## Assignment
Once you reach the line with "The width and", transcribe it and every line after it to the end of the records, exactly, but not the pictures.

## Material for this task
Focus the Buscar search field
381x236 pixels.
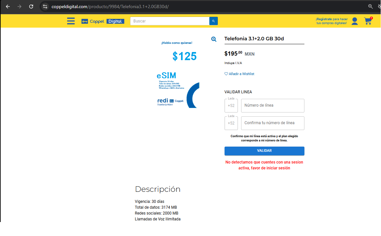click(170, 21)
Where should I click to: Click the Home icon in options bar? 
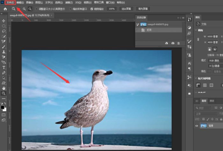pos(5,9)
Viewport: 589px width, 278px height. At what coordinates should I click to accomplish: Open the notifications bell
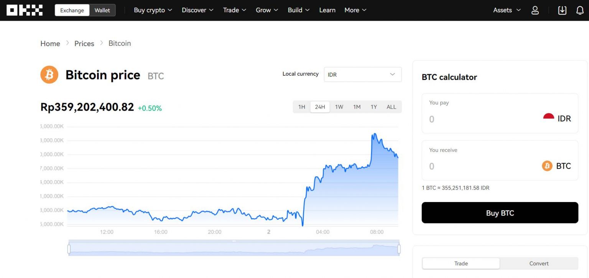click(580, 10)
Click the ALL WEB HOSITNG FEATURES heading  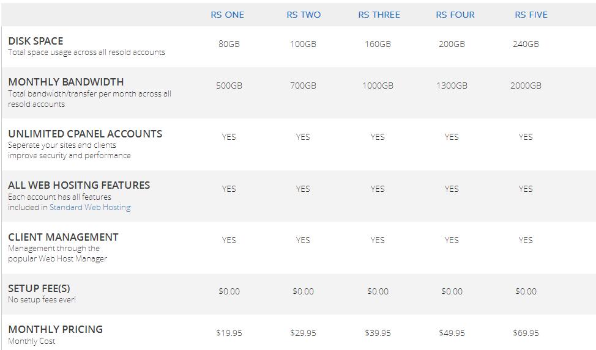coord(79,185)
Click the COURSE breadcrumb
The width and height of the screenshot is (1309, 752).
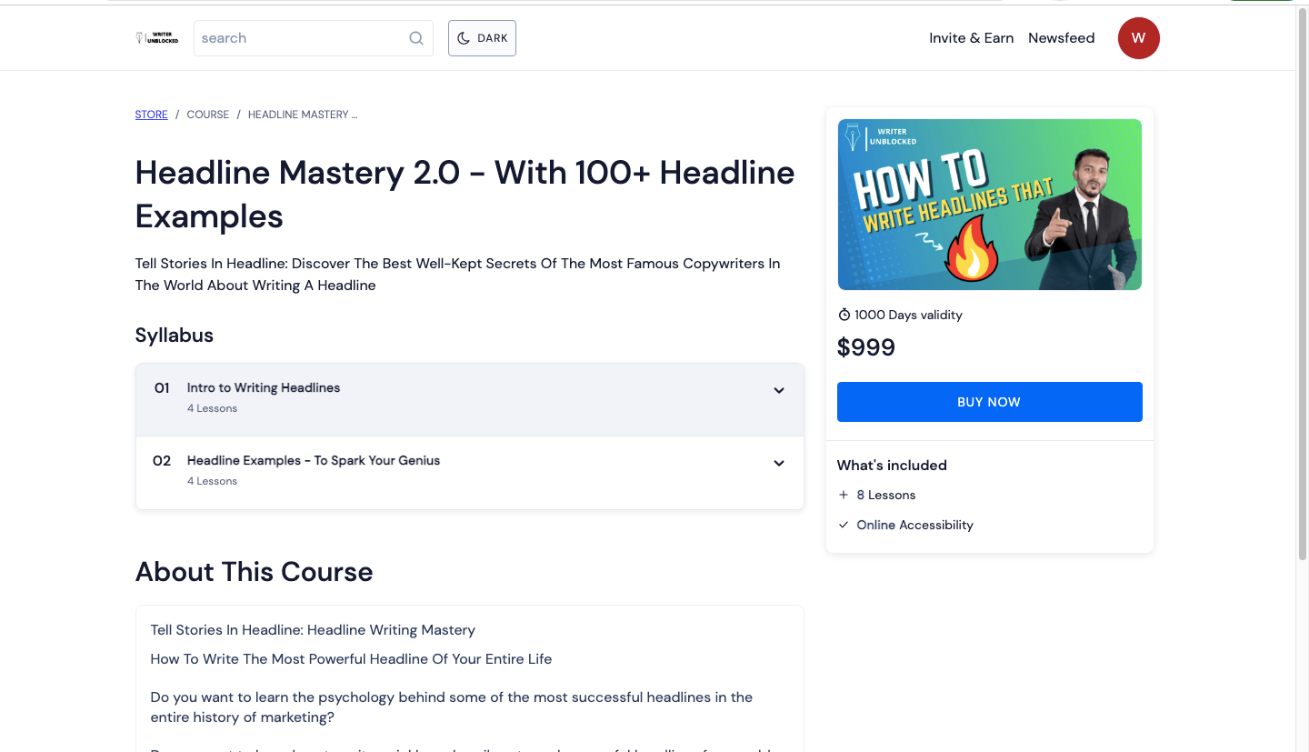click(x=208, y=115)
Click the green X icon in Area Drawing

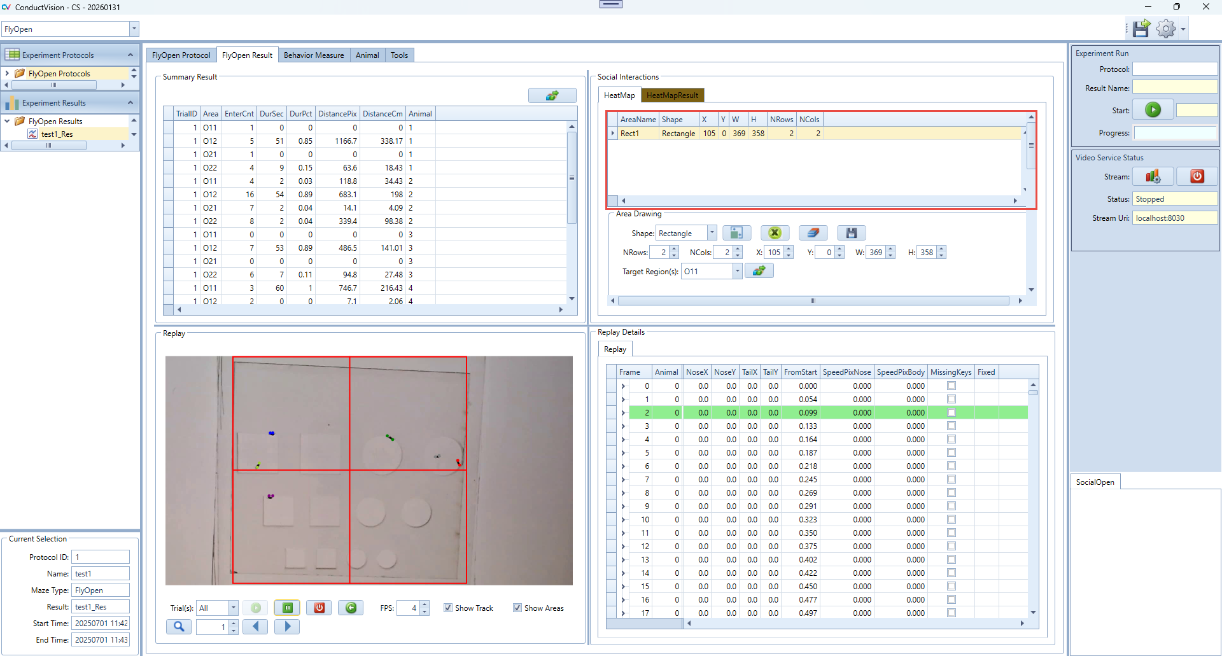click(x=775, y=233)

## Exercise result
The width and height of the screenshot is (1309, 752).
click(x=208, y=115)
Click the green X icon in Area Drawing

click(x=775, y=233)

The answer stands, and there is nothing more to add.